Q1. What are B-hPD-1/hPD-L1/hVEGFA mice mainly used for?

B-hPD-1/hPD-L1/hVEGFA mice are triple humanized PD-1/PD-L1/VEGFA mice designed for in vivo efficacy studies of human-specific PD-1/PD-L1 checkpoint inhibitors, anti-VEGFA antibodies and anti-PD-1/VEGF bispecific antibodies, including ivonescimab and bevacizumab/Keytruda combinations in B-hVEGFA MC38 syngeneic tumor models.

Q2. How do these humanized PD-1/PD-L1/VEGFA mice differ from single humanized PD-1 mice?

Compared with single-humanized PD-1 mice, this triple-humanized PD-1/PD-L1/VEGFA model simultaneously expresses human PD-1, PD-L1, and VEGFA. It better recapitulates the clinical setting in which anti–PD-1/PD-L1 and anti-VEGF/VEGFA agents act on multiple human targets, making it more predictive for combination therapies and bispecific antibody development.

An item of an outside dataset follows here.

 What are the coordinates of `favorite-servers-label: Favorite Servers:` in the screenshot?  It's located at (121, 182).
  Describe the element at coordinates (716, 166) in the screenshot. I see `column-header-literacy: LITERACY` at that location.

Q3. Can I use B-hPD-1/hPD-L1/hVEGFA mice for ivonescimab (AK112) preclinical studies?

Yes. Ivonescimab (AK112) has been tested in B-hPD-1/hPD-L1/hVEGFA mice bearing B-hVEGFA/hPD-L1 MC38 tumors, where it showed significant antitumor activity, demonstrating that this model is suitable for ivonescimab and other anti-PD-1/VEGF bispecific antibody evaluation. 

Q4. What tumor models are recommended with B-hPD-1/hPD-L1/hVEGFA mice?

B-hVEGFA MC38 and B-hVEGFA/hPD-L1 MC38 tumor models are recommended, as they express human VEGFA and human PD-L1, ensuring fully human ligand–receptor engagement with human PD-1/PD-L1/VEGFA in the host mice.